* [What the exercise asks] Which lines of the records below contain the word "icon"? Report each of them in full.

* [Task material]
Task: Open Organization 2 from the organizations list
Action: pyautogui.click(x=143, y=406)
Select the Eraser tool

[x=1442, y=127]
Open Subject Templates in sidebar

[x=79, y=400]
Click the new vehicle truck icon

* * *

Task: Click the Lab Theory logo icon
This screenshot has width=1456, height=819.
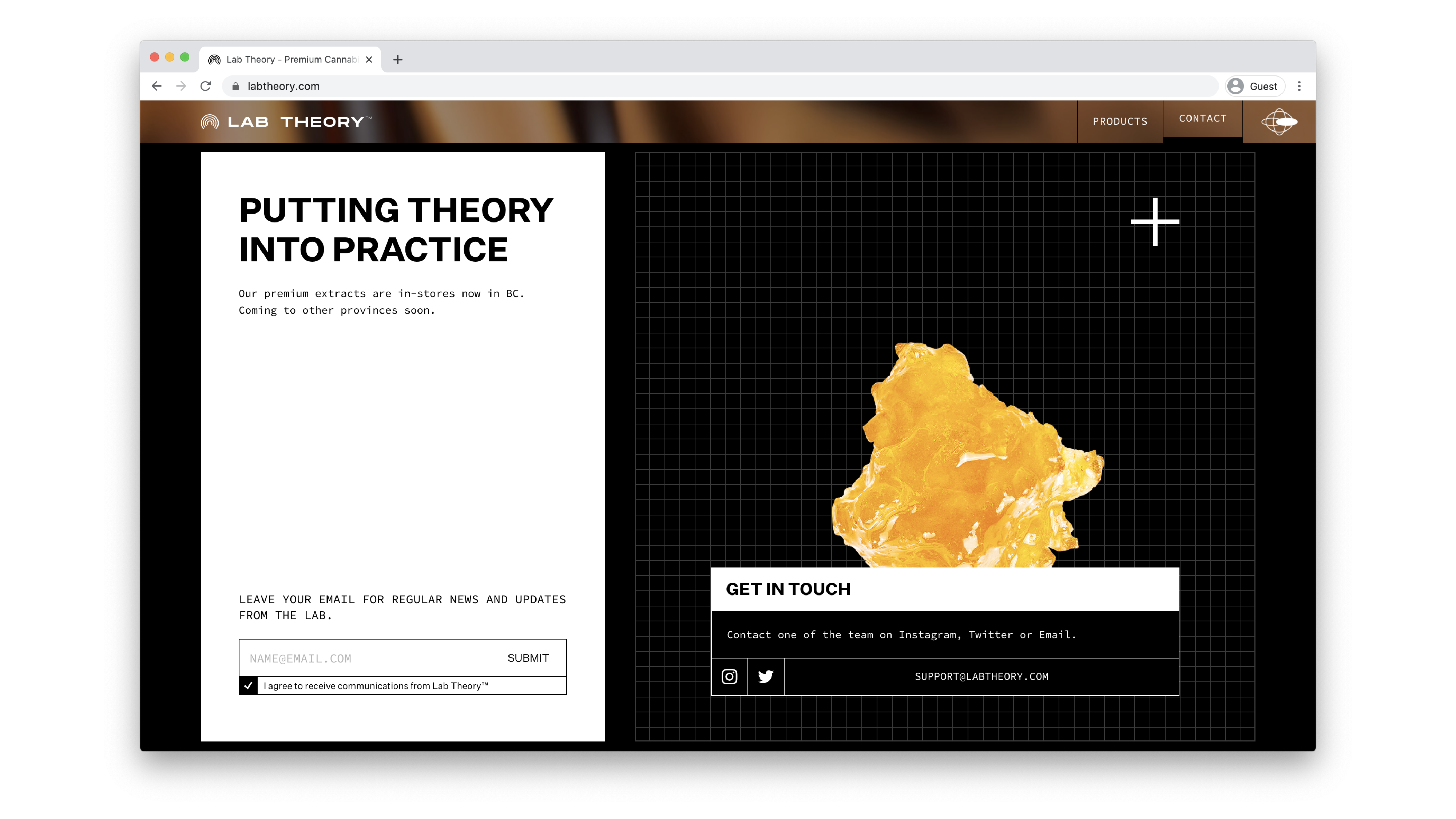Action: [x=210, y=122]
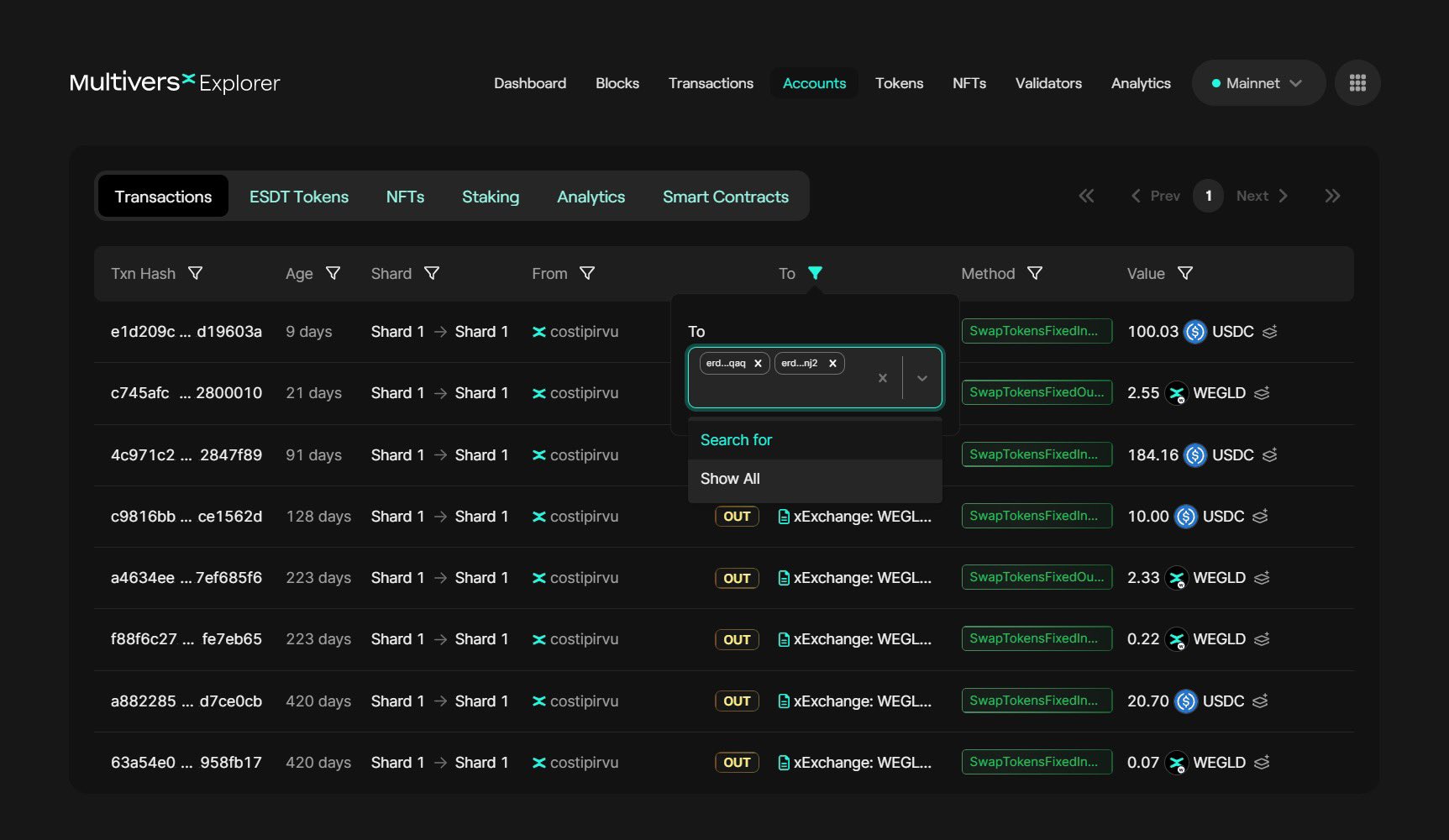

* [Result of this task]
Click the new vehicle truck icon
Task: Click the Lab Theory logo icon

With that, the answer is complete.